● Set problem:
Please pull out each line of the records that contains the word "perform" and copy it in full.

● Dataset rows:

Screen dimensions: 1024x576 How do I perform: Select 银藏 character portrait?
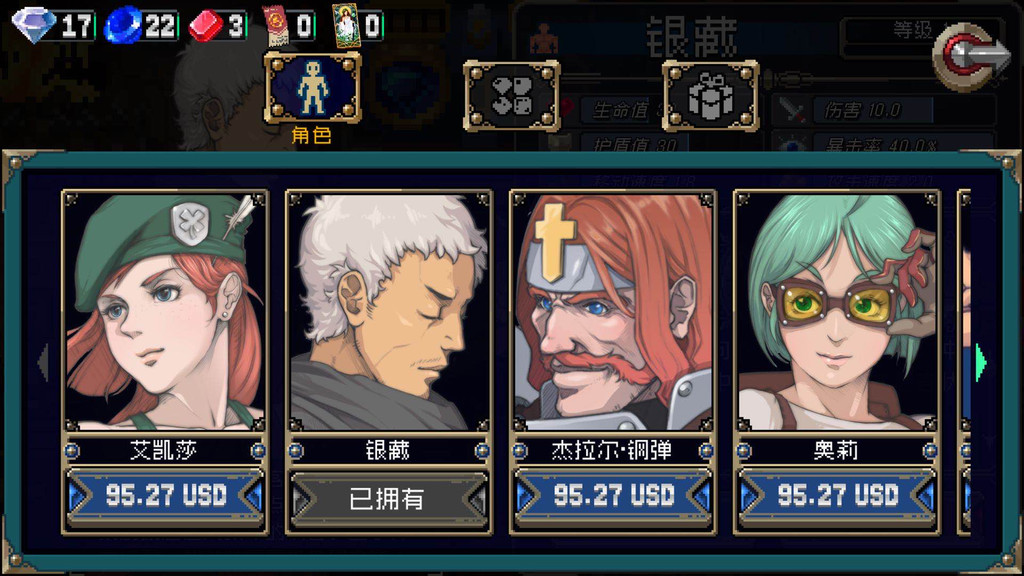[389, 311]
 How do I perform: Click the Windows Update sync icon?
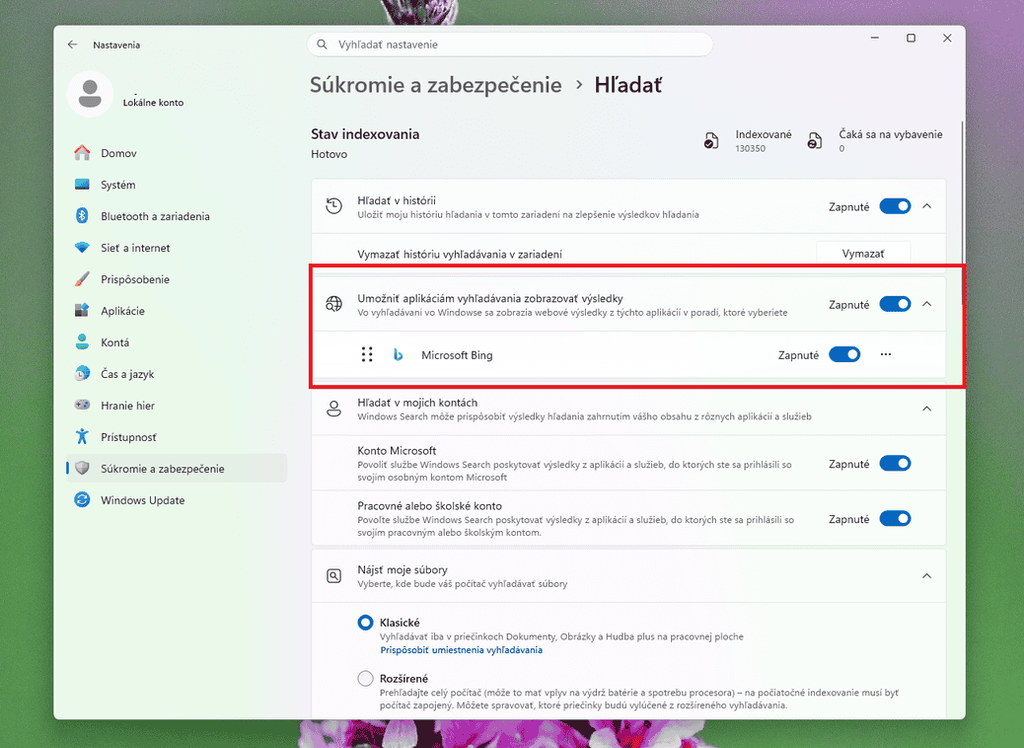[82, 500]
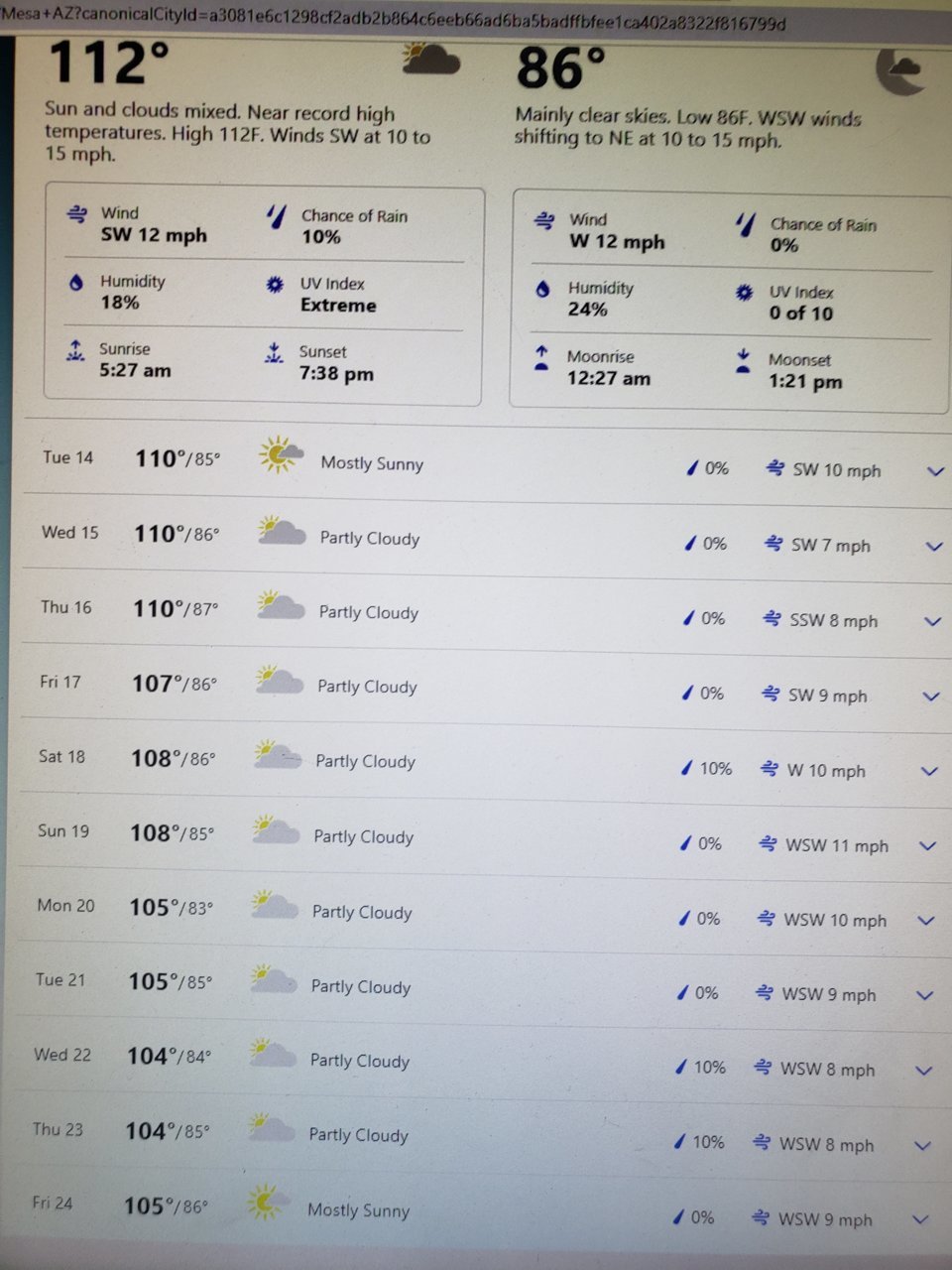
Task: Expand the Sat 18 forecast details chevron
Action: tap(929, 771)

● Written response:
Screen dimensions: 1024x576 How do I perform: Select 银藏 character portrait?
 How do I perform: Click the Windows Update sync icon?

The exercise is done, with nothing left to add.